**YOUR GOAL**
Print nothing except the lines of the listing below from the line with "Preguntas frecuentes (651, 934)" to the line with "Política de Cookies (311, 1116)", each exactly as written, both ends included.

-----

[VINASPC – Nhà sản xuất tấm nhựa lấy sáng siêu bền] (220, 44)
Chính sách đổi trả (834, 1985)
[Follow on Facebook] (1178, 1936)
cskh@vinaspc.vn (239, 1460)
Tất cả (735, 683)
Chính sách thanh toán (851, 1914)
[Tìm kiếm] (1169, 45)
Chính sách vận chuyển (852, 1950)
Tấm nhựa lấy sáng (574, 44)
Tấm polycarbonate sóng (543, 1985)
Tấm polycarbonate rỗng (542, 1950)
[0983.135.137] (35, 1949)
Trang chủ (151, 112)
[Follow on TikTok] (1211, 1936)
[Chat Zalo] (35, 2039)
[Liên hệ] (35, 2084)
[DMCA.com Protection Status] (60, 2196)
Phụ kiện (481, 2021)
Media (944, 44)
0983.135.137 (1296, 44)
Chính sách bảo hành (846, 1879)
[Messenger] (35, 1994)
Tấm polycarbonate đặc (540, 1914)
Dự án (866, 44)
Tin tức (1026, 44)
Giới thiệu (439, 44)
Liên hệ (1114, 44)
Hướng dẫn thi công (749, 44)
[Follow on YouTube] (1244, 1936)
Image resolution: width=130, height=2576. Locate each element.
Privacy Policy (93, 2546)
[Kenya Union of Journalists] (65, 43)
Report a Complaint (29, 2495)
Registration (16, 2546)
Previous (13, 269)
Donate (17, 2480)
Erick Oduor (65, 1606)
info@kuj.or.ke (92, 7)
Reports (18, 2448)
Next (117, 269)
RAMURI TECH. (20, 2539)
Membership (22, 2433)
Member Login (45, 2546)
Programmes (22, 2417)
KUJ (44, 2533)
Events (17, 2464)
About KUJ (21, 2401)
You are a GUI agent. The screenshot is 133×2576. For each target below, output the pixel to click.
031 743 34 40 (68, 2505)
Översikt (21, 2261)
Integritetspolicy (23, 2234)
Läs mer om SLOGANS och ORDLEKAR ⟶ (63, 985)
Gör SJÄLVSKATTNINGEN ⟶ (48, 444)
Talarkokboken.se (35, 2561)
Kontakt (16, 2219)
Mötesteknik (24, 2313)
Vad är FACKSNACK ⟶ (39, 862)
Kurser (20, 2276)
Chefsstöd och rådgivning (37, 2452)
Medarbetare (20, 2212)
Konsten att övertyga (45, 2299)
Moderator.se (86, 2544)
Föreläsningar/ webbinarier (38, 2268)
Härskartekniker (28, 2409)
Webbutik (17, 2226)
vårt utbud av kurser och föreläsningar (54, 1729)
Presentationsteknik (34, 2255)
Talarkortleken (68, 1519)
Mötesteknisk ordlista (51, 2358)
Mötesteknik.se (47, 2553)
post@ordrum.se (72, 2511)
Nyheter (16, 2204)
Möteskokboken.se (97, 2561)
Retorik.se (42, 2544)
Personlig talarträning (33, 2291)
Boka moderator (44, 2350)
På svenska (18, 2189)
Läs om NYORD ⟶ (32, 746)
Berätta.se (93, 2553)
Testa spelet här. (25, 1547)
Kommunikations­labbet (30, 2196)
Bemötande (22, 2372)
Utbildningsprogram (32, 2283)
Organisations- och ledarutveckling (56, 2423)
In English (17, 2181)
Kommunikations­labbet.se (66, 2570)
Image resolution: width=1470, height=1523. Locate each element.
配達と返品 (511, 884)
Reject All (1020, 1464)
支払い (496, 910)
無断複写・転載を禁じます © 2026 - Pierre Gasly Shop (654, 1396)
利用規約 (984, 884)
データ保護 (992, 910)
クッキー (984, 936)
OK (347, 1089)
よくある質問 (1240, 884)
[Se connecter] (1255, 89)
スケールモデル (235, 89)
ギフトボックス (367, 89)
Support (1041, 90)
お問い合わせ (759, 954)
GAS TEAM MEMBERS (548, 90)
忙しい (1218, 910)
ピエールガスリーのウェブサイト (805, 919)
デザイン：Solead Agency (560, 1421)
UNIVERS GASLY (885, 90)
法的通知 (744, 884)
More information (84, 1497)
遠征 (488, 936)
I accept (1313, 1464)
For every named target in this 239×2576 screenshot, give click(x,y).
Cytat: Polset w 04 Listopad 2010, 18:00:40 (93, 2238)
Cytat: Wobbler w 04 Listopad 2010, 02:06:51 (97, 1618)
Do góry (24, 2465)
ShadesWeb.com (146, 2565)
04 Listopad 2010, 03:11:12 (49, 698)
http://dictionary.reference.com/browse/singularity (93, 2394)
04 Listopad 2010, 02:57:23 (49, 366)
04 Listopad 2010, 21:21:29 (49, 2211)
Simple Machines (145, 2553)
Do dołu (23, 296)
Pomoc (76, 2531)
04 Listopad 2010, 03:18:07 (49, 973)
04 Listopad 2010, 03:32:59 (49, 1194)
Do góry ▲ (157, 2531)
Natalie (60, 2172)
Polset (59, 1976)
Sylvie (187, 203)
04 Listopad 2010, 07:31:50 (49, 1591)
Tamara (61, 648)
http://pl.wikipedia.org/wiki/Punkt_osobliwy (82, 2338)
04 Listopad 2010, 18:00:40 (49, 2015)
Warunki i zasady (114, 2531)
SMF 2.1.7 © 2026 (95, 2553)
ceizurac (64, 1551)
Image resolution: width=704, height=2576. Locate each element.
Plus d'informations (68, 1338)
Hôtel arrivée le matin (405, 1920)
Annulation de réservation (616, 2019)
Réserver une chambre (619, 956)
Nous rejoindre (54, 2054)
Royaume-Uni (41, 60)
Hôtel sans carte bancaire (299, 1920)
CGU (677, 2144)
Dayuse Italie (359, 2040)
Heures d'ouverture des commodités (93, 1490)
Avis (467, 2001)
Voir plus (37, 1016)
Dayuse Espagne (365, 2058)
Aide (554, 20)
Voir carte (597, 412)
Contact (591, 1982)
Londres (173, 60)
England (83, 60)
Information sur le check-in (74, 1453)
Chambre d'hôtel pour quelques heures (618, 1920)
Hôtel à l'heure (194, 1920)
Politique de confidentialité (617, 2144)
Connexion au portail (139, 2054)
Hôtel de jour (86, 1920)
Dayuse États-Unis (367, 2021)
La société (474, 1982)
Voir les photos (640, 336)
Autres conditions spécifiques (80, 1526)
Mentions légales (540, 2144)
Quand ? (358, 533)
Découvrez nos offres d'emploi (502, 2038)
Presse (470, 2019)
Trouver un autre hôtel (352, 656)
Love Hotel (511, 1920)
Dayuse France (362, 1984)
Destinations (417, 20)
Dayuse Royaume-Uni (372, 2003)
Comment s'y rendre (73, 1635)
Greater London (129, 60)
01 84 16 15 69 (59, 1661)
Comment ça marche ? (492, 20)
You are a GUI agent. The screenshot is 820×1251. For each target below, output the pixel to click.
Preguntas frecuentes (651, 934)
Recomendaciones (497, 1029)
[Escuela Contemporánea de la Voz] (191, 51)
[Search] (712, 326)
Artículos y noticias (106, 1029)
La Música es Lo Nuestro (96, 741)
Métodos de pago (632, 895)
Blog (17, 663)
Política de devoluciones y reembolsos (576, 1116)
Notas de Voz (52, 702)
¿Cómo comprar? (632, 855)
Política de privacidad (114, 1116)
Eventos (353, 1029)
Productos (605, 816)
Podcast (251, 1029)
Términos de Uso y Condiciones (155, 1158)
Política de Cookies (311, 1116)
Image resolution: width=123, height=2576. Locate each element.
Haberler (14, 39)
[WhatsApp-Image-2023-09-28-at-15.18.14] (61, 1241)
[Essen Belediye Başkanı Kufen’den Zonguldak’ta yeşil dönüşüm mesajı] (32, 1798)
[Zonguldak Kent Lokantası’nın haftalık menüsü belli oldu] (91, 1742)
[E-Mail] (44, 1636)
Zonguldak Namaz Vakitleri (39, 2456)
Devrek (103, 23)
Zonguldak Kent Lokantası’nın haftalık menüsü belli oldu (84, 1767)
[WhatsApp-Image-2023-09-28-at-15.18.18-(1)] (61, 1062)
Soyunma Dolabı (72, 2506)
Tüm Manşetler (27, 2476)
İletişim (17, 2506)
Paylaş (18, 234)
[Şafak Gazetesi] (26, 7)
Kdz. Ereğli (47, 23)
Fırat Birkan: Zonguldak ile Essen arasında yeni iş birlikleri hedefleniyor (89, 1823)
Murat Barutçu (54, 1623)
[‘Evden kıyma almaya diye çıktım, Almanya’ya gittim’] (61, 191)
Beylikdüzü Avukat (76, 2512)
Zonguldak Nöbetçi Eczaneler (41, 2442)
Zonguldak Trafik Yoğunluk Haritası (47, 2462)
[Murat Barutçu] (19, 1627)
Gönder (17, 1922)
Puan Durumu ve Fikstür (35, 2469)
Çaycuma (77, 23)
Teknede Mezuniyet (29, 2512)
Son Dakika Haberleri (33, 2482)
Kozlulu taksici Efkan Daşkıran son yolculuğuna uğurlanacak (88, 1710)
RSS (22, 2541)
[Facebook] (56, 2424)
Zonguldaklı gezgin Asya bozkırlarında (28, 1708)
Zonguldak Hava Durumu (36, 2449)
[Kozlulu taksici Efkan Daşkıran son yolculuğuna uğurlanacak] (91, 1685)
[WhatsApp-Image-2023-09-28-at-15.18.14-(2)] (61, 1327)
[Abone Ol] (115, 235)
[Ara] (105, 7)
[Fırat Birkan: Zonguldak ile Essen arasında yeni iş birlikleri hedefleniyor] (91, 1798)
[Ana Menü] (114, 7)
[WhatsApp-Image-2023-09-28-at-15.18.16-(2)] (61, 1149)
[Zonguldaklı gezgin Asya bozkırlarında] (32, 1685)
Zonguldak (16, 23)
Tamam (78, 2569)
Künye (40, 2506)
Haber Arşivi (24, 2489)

-----

**OUTPUT**
Preguntas frecuentes (651, 934)
Recomendaciones (497, 1029)
[Escuela Contemporánea de la Voz] (191, 51)
[Search] (712, 326)
Artículos y noticias (106, 1029)
La Música es Lo Nuestro (96, 741)
Métodos de pago (632, 895)
Blog (17, 663)
Política de devoluciones y reembolsos (576, 1116)
Notas de Voz (52, 702)
¿Cómo comprar? (632, 855)
Política de privacidad (114, 1116)
Eventos (353, 1029)
Productos (605, 816)
Podcast (251, 1029)
Términos de Uso y Condiciones (155, 1158)
Política de Cookies (311, 1116)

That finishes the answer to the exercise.